A 23-year-old woman, ASA physical status 1, scheduled for maxillary and mandibular osteoplasty for micrognathia correction. General anesthesia was induced using propofol, fentanyl and rocuronium. The airway was secured with nasotracheal intubation. Maintenance of anesthesia was with 50:50 O2 and air with sevoflurane. Additional fentanyl boluses were administered as required to maintain hemodynamic stability. Intraoperative analgesia was complemented with paracetamol and metamizol, which were continued for postoperative analgesia, and morphine (3mg). Ondansetrom and dexamethasone were given for prophylaxis of postoperative nausea and vomiting. The procedure lasted 5 h and was uneventful. At the end of the procedure both blocks were performed. SMB under echographic guidance with 0.15 ml/kg of 0.375% ropivacaine on each side and GMB with 2 ml of 0.375% ropivacaine on each side (50 mm, 22 Gauge needle).
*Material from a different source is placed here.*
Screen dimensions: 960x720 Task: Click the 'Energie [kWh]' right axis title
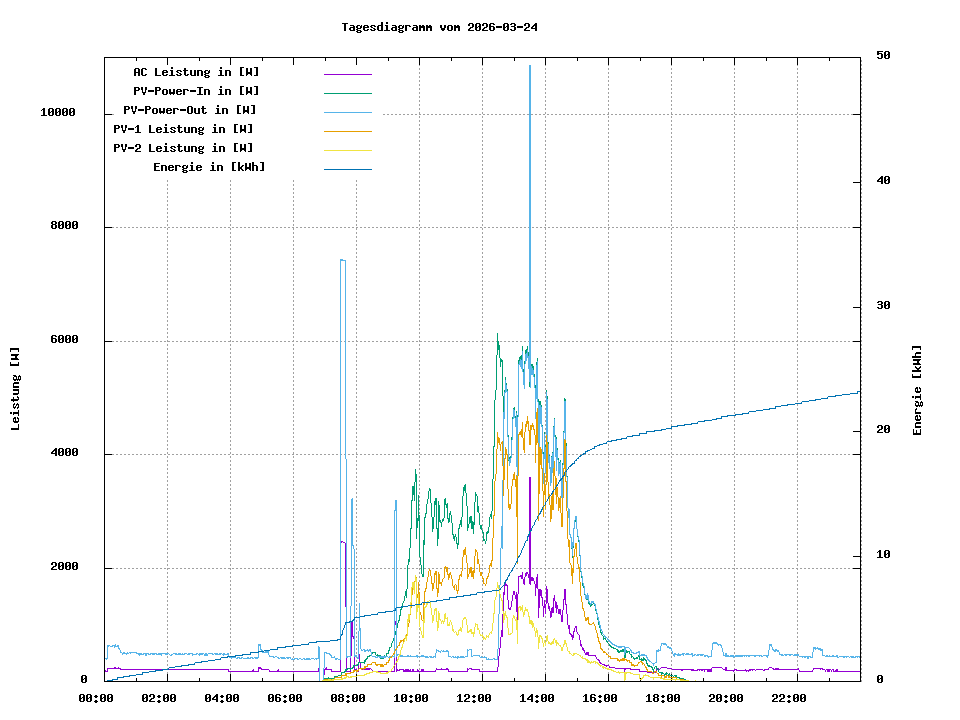click(917, 390)
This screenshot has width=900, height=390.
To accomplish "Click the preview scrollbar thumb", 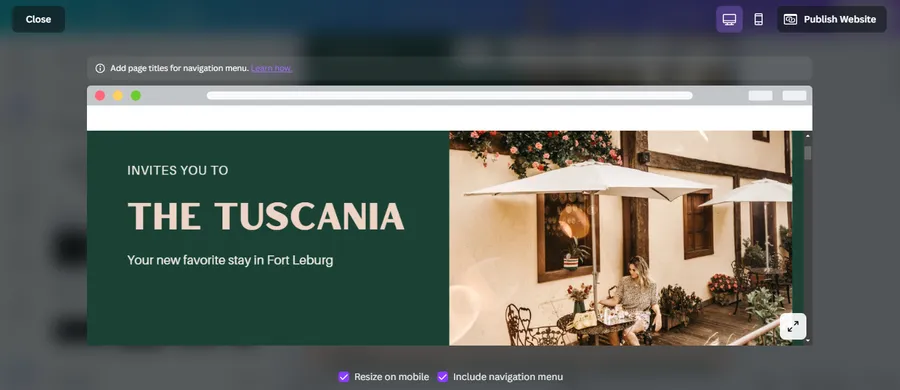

Pain scores were evaluated by numerator rating scale every 3 hours for the first 24 h, and then twice daily for 72h. Administration of rescue analgesics and adverse effects were recorded during the same period.


Pain scores were 0/10 for the first 24h. Maximal pain score during the 72h period was 2/10. The patient did not require rescue analgesics. No complications related to the blocks were recorded.


From this case report this seems to be an effective alternative for postoperative analgesia, reducing opioid administration and improving patient comfort.